Neste sentido, instou os países a apresentarem provas e evidências que sustentem as alegações de que os ataques foram lançados a partir do território iraquiano, classificando os bombardeamentos dos Estados Unidos e da Arábia Saudita contra as Forças de Mobilização Popular (FMP) como um ataque “unilateral e injustificado”.
“A lógica é recíproca e mútua: não permitiremos agressões contra os países vizinhos nem aceitaremos agressões contra o território iraquiano”, afirmou, acrescentando que está já em curso “um plano de segurança para responder a todas as vulnerabilidades, redistribuir as áreas de responsabilidade e reforçar o trabalho dos serviços de informações”, de acordo com a agência de notícias iraquiana INA.
O primeiro-ministro iraquiano, Ali al-Zaidi, evitou reconhecer que os ataques contra os países vizinhos tiveram origem em território iraquiano, embora o Conselho de Segurança Nacional tenha anunciado um plano “para assegurar o controlo do território, fazer face a qualquer violação da soberania do Iraque e impedir que qualquer interveniente utilize o solo iraquiano para ameaçar os países vizinhos”.

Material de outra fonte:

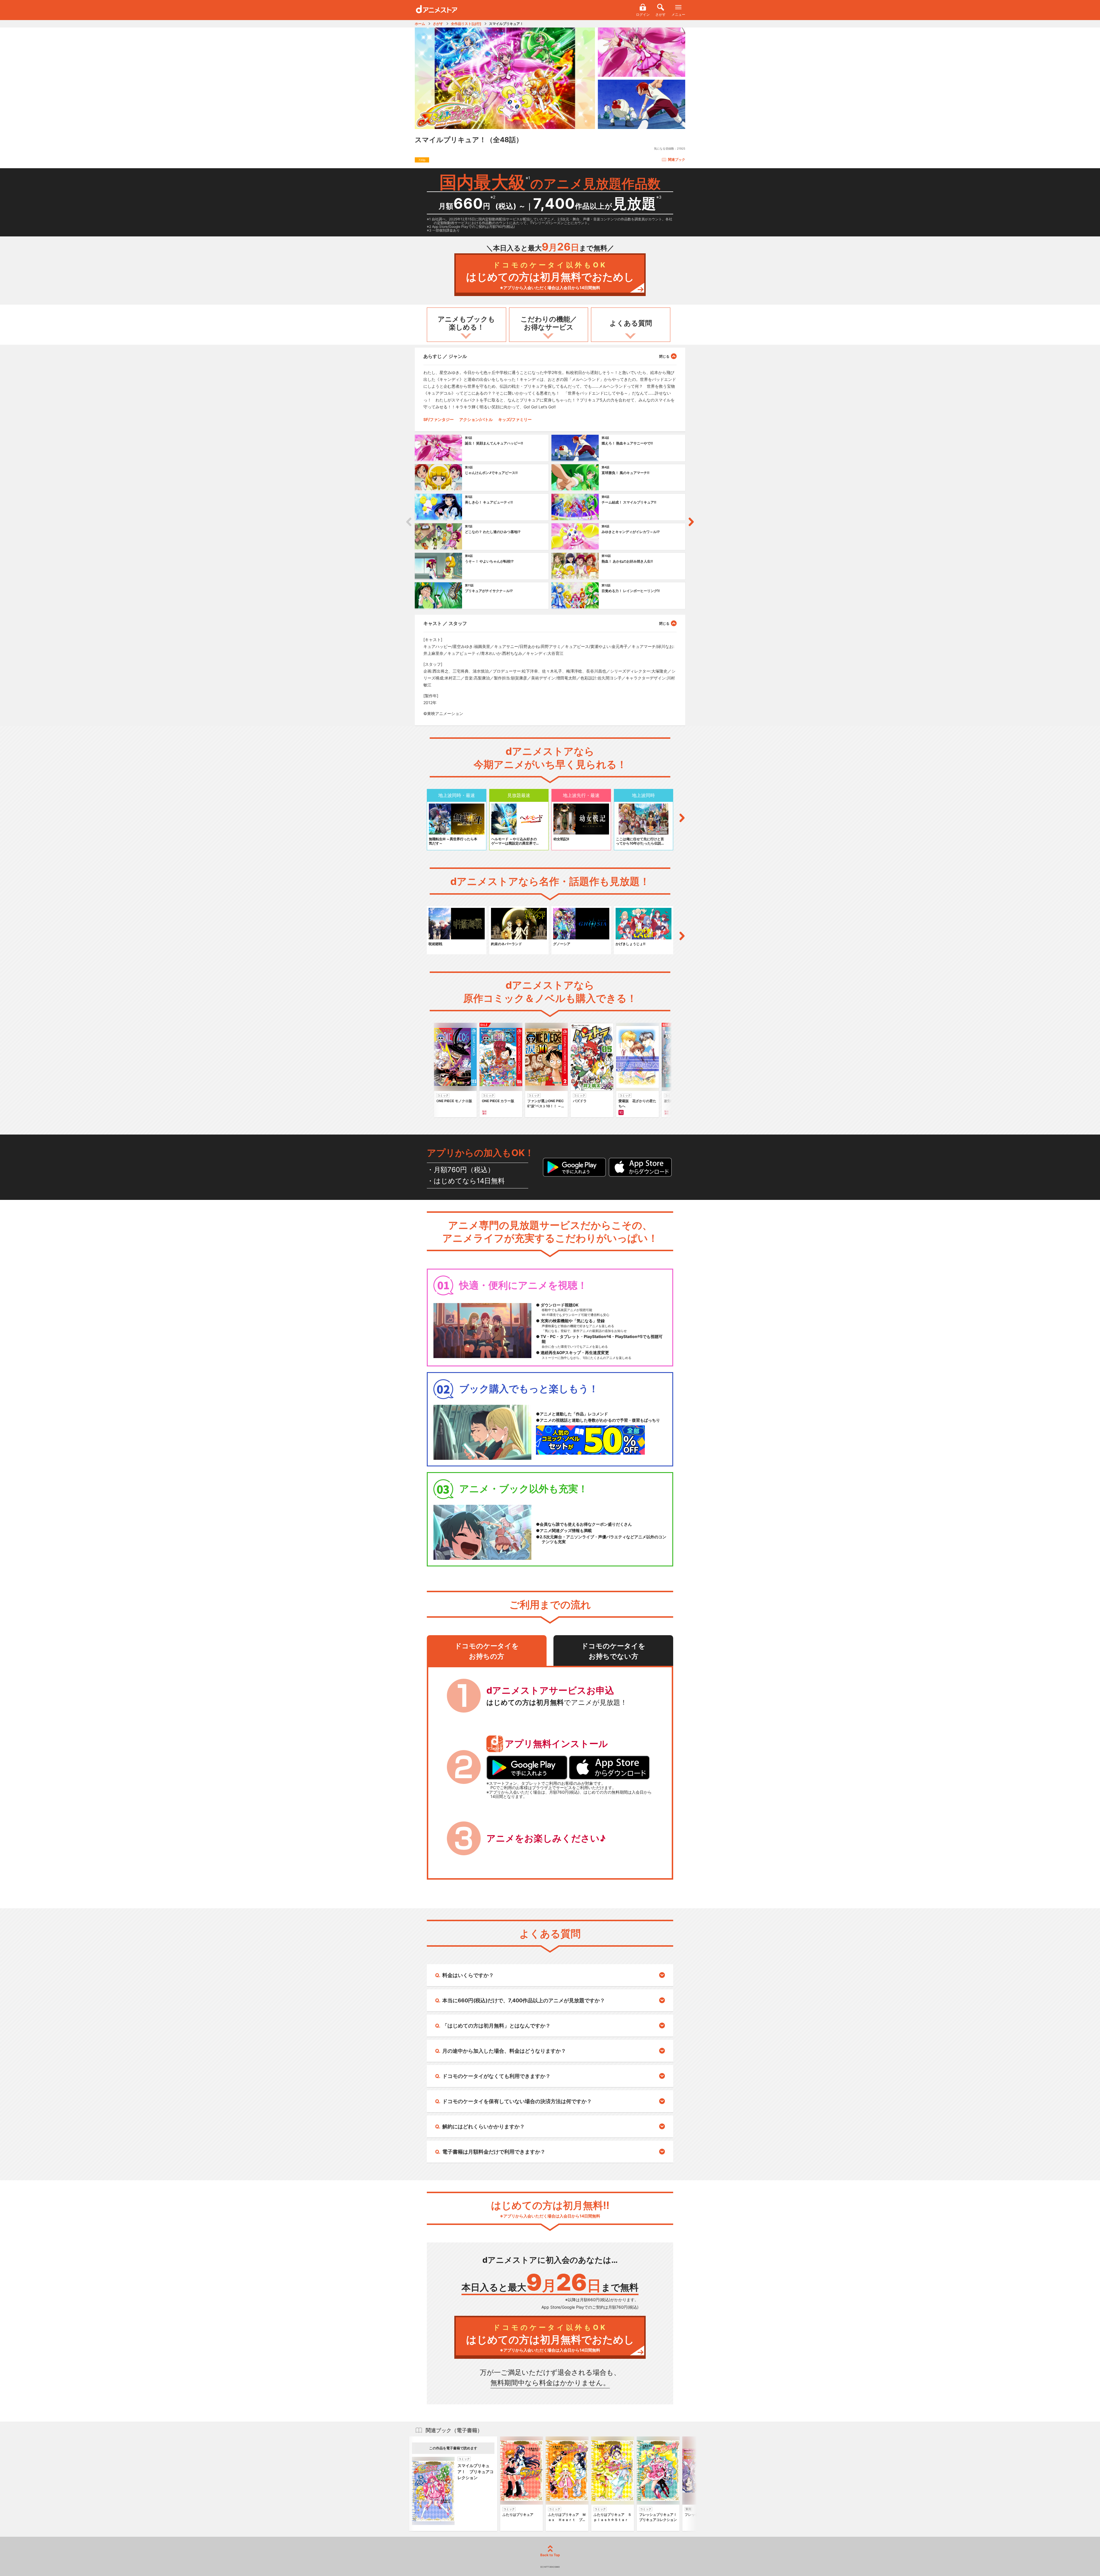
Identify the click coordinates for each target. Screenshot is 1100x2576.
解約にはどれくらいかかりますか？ (483, 2127)
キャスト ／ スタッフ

Os ataques norte-americanos e sauditas atingiram instalações de milícias pró-iranianas que integram legalmente as Forças Armadas iraquianas, embora não estejam integradas de facto no Exército regular.
Os bombardeamentos provocaram cerca de 20 mortos e 30 feridos, incluindo quatro membros da Guarda Revolucionária iraniana, o exército ideológico do Irão.